経済産業省は2月19日、独立行政法人情報処理推進機構を通じて実施した中小企業等におけるサイバーセキュリティ対策に関する実態調査の結果を公表した。それによると、約7割の中小企業で組織的なセキュリティ体制が整備されていないという実態や、過去3年間にサイバー攻撃の被害に遭った中小企業のうち約7割が取引先にも影響が及んだ、いわゆる「サイバードミノ」(サイバー攻撃により、被害が連鎖して取引先やその先まで企業の業務が停止するような事態)が起きているという実態が明らかになった。その一方で、普段からセキュリティ対策投資を行っている中小企業の約5割が、取引先との取引につながったと実感しているという実態も判明した。
近年、産業界において、業務のデジタル化やデジタルトランスフォーメーション(DX)の取組が進んでいるが、一方で、サイバー攻撃の被害に遭うリスクや、被害に遭った際の影響が深刻化するリスクも高まっている。
中でも、サイバーセキュリティ対策が比較的強固でない中小企業や小規模事業者を狙った攻撃も増加している。例えば、企業のデータを暗号化して身代金を要求するランサムウェアの被害企業の約6割が中小企業といったデータもある。

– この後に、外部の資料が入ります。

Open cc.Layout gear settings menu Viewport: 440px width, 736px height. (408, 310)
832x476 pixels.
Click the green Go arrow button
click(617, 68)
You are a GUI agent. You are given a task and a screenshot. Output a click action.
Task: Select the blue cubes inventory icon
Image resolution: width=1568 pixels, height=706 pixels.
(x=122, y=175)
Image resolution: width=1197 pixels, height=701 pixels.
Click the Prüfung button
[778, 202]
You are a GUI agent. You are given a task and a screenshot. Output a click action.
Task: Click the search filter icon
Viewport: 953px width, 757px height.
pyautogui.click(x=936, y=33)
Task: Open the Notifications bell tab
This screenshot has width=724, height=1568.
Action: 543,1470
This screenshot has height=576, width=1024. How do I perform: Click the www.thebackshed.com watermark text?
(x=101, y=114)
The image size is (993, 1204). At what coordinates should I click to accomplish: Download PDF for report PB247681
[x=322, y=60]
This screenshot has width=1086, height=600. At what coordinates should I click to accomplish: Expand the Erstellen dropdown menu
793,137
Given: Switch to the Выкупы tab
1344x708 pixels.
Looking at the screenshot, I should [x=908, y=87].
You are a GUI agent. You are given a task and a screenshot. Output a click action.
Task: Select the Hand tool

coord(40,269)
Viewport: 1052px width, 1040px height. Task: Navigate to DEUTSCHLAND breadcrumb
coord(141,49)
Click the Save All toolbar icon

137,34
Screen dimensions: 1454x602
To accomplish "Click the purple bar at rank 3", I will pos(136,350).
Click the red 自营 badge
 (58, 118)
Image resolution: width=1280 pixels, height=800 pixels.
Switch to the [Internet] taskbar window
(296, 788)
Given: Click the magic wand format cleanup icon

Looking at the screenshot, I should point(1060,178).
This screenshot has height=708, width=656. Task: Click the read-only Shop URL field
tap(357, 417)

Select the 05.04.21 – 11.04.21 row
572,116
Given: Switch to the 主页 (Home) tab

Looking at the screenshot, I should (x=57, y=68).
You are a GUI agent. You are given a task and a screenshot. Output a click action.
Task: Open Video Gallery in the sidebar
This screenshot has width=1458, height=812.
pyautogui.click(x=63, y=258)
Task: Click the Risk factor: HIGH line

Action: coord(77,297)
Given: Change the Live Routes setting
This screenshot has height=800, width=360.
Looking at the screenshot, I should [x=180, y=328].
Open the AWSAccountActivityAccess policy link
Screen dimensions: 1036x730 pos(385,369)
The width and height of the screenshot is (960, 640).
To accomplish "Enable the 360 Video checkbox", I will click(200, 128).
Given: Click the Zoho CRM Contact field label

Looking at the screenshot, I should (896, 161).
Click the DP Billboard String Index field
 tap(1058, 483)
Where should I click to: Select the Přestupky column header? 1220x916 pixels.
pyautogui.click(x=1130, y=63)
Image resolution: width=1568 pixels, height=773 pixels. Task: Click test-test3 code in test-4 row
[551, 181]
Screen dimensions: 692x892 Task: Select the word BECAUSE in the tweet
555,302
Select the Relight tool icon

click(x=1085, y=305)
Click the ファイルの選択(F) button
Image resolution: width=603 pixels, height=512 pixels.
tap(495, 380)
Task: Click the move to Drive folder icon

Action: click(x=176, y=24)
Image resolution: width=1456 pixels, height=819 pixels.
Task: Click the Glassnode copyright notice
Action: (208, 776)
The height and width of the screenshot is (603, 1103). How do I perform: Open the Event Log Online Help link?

また、中小企業等がサイバー攻撃の被害に遭った結果として、当該中小企業等と取引していた大企業の操業が停止するなど社会的に大きな影響が生じるような事案も発生している。
こうした背景を踏まえ、経済産業省では、独立行政法人情報処理推進機構を通じて、中小企業等におけるサイバーセキュリティ対策をさらに促進するための政策検討に役立てるための実態調査を令和6年10月から12月にかけて実施した(全国の中小企業等4191社の経営層に対するウェブアンケート及び、そのなかから21社の経営層に対するヒアリングを実施)。
その結果、主として―
1.約7割の企業が組織的なセキュリティ体制が整備されていない
2.過去3期における情報セキュリティ対策投資を行っていない企業は約6割
3.情報セキュリティ関連製品やサービスの導入状況は微増
4.過去3期内でサイバーインシデントが発生した企業における被害額の平均は73万円(うち9.4%は100万円以上)、復旧までに要した期間の平均は5.8日(うち2.1%は50日以上)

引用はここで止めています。